**Listed records**
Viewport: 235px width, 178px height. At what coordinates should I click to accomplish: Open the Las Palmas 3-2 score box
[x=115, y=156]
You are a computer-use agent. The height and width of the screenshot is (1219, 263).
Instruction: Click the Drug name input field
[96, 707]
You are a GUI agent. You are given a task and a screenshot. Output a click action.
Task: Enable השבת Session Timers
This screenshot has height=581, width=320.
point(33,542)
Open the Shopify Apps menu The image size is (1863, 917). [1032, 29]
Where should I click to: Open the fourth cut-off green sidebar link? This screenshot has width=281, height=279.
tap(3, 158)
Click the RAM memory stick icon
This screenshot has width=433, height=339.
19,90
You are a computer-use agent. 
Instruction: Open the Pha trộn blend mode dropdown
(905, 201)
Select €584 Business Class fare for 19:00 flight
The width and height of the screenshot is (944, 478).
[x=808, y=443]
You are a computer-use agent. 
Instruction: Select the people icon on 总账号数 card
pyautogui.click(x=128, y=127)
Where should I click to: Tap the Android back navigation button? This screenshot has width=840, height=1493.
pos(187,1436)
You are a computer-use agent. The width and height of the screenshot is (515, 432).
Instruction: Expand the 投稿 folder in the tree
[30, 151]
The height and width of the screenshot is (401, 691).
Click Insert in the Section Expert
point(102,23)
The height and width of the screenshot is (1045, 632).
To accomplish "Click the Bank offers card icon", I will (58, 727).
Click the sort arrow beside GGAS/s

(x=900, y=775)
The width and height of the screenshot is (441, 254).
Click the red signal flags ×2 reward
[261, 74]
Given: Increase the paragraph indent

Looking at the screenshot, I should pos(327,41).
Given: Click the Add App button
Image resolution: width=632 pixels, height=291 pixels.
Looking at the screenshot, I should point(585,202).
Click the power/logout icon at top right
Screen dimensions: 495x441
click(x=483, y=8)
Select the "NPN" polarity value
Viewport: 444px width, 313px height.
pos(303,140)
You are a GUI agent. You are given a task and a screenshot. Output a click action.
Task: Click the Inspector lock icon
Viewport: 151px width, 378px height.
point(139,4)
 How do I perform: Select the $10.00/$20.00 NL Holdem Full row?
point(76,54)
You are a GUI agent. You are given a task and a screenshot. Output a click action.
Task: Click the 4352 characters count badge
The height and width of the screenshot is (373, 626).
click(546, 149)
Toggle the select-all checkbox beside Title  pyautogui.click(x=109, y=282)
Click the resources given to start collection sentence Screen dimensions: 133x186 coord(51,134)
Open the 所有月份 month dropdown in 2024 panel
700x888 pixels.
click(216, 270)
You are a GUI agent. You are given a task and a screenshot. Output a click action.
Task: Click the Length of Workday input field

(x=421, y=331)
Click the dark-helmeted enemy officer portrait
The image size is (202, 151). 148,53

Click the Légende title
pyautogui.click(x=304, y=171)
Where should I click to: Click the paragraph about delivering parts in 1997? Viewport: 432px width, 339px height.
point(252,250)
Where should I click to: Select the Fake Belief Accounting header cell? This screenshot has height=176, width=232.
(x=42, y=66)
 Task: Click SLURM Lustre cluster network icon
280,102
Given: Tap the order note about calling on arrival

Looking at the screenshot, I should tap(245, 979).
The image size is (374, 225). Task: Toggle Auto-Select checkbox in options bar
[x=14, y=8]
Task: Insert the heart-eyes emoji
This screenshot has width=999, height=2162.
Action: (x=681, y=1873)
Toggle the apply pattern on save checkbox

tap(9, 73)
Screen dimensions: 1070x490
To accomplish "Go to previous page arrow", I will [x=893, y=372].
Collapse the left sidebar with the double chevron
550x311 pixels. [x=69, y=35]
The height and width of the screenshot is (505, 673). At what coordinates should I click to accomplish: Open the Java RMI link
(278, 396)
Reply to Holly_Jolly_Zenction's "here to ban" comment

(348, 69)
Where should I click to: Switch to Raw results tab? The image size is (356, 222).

**Task to complete**
If a line of the data contains "computer", copy it out.

**The answer**
You are a computer-use agent. The height and width of the screenshot is (1219, 263).
You are a computer-use agent. 
You are a computer-use agent. 
You are a computer-use agent. The width and height of the screenshot is (515, 432).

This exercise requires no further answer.